Advogado cabo-verdiano detido por faltar ao seu julgamento
Praia, Cabo Verde (PANA) - O advogado cabo-verdiano Amadeu Fortes Oliveira, um forte crítico do sistema de justiça e dos juízes, em Cabo Verde, está detido desde sábado, 20, por ter alegadamente faltado ao seu julgamento, sem justificar a ausência, apurou a PANA segunda-feira de fonte judicial.
Em comunicado, o Conselho Superior da Magistratura Judicial (CSMJ) cabo-verdiano esclarece que a detenção desse ativista não se deveu às muitas denúncias que Amadeu Oliveira vem fazendo sobre a atuação de juízes, incluindo os do Supremo Tribunal da justiça.
A instituição reconhece que a prisão de Amadeu Fortes Oliveira "suscitou muitas reações nas redes sociais e que são suscetíveis de confundir a opinião pública".
"Em primeiro lugar é falso que o arguido Amadeu Fortes Oliveira tenha sido detido por causa das denúncias que fez em relação aos juízes", garante o CSMJ.
Acrescenta que, "na verdade, o arguido foi detido porque não apenas anunciou publicamente que não ia comparecer no dia do julgamento para o qual foi devidamente notificado, como, efetivamente, não compareceu no dia, hora e local designados para o julgamento".
Recorda que o Código de Processo Penal permite ao juiz ordenar a detenção, pelo tempo indispensável à realização da diligência, "de toda a pessoa devidamente notificada que voluntariamente não comparecer no dia, hora e local designados e nem justificar a sua falta no prazo de cinco dias".

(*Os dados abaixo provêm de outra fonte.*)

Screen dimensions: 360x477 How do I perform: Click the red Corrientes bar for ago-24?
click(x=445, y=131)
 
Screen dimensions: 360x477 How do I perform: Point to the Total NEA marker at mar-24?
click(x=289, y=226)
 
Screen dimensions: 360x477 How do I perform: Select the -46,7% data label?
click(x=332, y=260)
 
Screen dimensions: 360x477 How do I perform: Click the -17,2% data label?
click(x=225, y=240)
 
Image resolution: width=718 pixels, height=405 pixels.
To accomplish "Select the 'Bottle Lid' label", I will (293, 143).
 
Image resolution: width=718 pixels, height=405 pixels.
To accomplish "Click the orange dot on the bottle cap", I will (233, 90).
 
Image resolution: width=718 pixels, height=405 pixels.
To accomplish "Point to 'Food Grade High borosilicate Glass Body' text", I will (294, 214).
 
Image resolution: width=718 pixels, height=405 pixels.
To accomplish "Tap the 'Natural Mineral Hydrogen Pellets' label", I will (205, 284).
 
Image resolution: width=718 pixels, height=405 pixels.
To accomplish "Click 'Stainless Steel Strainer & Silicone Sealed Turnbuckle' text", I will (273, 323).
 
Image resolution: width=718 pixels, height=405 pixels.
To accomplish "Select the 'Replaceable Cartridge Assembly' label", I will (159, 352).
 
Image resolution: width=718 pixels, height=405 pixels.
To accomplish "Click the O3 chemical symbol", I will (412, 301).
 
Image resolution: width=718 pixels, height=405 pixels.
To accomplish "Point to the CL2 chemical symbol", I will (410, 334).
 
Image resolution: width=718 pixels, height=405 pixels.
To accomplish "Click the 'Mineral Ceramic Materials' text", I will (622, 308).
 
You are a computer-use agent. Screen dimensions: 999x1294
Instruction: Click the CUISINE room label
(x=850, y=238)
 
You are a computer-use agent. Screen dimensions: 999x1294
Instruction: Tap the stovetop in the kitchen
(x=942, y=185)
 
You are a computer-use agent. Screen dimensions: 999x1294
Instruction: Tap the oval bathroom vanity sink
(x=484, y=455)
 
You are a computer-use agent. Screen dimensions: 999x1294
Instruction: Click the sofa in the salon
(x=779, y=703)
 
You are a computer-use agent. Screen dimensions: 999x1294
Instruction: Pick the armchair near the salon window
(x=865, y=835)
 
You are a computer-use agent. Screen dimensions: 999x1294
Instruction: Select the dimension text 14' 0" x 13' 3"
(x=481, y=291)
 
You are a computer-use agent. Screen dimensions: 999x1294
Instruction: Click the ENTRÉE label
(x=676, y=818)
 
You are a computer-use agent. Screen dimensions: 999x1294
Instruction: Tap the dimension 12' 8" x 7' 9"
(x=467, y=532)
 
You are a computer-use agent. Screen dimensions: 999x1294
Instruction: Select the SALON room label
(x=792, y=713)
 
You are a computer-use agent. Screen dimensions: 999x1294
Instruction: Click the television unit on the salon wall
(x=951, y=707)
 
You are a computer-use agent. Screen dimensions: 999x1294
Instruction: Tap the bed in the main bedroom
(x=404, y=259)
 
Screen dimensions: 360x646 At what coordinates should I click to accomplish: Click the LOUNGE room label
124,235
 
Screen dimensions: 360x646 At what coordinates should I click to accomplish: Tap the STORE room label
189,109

Porque Amadeu Oliveira "não compareceu voluntariamente, nem apresentou no prazo legal qualquer justificação válida para a ausência e como forma de assegurar a sua presença no julgamento, foi ordenada a sua detenção", esclarece o comunicado.
"Cumpre frisar que este é o procedimento adotado em todos os processos em relação a qualquer arguido que não compareça voluntariamente, e não há razões para ser diferente neste caso", sublinha ainda.
No entanto, a Ordem dos Advogados de Cabo Verde (OACV) condenou a forma como o processo de detenção do advogado Amadeu Oliveira vem sendo conduzido e exorta as autoridades a cumprirem a lei.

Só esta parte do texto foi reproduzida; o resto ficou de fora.